Baisse mécanique et éphémère des prix de près de 10%
Avec cette forte et soudaine baisse, de nombreux produits cotés en livre sterling sont impactés: pétrole de la Mer du Nord, cacao, or,... mais aussi les vins de Bordeaux. C'est ainsi que, pour des acheteurs internationaux, les prix en livres sterling ont mécaniquement baissé de près de 10% sur le marché, notamment selon le BI Live Trade Index, comme l'indique le Financial Times. De quoi susciter la soif des amateurs internationaux de grands crus de Bordeaux et surtout l'appétit des investisseurs en quête de placements sûrs pour le long terme.

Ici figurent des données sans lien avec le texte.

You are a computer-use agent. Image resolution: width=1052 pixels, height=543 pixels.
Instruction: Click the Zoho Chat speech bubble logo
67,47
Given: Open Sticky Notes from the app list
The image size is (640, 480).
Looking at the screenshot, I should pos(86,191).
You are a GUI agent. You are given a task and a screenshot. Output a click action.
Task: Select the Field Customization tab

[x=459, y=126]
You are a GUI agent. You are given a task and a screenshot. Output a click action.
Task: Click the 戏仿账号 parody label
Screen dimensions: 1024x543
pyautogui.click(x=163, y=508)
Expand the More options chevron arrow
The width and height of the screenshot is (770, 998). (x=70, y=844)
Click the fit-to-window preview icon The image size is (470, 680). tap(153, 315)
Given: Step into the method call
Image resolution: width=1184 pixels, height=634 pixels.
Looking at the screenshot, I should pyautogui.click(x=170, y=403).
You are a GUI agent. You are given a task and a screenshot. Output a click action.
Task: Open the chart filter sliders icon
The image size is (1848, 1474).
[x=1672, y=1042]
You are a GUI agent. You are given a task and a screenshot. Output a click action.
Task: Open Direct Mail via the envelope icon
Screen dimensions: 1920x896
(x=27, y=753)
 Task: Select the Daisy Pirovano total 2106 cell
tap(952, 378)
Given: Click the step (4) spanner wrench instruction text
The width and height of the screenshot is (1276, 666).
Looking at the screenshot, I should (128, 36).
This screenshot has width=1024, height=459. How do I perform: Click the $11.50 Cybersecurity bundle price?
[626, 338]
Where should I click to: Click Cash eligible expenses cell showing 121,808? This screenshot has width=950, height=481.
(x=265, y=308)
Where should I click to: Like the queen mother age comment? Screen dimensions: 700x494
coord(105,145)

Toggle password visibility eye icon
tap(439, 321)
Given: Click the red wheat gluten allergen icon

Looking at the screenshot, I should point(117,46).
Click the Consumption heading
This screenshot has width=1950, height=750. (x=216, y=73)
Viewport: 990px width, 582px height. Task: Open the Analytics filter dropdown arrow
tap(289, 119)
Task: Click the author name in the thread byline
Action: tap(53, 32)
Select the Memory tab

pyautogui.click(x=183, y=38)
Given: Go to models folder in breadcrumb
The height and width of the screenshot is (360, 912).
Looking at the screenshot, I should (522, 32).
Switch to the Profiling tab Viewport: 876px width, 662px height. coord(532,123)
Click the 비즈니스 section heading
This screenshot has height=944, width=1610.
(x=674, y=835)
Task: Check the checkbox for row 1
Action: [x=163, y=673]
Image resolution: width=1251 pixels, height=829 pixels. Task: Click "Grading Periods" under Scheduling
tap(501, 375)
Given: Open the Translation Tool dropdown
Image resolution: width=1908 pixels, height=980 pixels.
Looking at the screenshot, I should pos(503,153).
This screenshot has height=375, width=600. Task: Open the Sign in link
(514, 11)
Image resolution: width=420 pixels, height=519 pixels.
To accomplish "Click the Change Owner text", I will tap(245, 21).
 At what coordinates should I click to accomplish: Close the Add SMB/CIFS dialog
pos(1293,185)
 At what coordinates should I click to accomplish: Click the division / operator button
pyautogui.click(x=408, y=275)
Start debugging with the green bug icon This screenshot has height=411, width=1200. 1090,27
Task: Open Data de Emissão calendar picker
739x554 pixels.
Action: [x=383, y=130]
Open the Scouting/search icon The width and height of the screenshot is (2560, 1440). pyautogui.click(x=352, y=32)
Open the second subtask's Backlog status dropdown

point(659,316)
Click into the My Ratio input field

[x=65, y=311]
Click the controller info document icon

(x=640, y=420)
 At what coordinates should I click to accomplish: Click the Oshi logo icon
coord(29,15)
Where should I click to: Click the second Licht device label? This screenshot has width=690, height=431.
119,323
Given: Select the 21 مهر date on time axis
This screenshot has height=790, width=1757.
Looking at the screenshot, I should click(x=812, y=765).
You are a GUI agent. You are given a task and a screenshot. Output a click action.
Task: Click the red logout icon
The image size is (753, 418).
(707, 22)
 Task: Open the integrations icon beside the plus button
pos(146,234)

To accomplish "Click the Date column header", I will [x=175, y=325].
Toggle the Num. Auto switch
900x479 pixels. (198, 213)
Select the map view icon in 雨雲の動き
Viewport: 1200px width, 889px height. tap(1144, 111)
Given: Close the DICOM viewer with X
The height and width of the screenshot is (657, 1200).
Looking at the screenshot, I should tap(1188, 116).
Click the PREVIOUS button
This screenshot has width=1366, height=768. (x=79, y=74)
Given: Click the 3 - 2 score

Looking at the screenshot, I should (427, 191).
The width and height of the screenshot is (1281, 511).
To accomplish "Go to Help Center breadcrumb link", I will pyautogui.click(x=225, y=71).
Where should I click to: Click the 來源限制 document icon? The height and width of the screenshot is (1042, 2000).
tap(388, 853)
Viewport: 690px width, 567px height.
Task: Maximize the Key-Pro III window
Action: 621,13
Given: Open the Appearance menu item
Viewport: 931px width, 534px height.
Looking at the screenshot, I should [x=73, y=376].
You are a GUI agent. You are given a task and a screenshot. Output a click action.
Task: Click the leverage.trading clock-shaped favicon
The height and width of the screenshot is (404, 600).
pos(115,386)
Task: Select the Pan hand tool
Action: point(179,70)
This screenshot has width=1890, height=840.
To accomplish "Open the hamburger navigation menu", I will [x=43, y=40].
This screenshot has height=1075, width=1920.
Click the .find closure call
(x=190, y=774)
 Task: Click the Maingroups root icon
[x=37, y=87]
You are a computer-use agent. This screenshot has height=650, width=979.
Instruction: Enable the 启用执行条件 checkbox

Or, avec la baisse des taux d'intérêts et les fluctuations des cours de la bourse, le vin apparaît de plus en plus comme un placement très lucratif. Et avec la multiplication des canaux de vente (vente directe, vente primeurs, pré-réservations, vente aux enchères, ventes en ligne,...), de nouveaux acheteurs ont surgi. L'ouverture de nouveaux marchés en Asie avec le goût croissant des Chinois, Coréens, Taïwanais et autres marchés de la région amène également une demande supplémentaire sur le créneau, parfois autant attirée par le prestige ou les revenus offerts par ce produit que par les nectars en eux-mêmes.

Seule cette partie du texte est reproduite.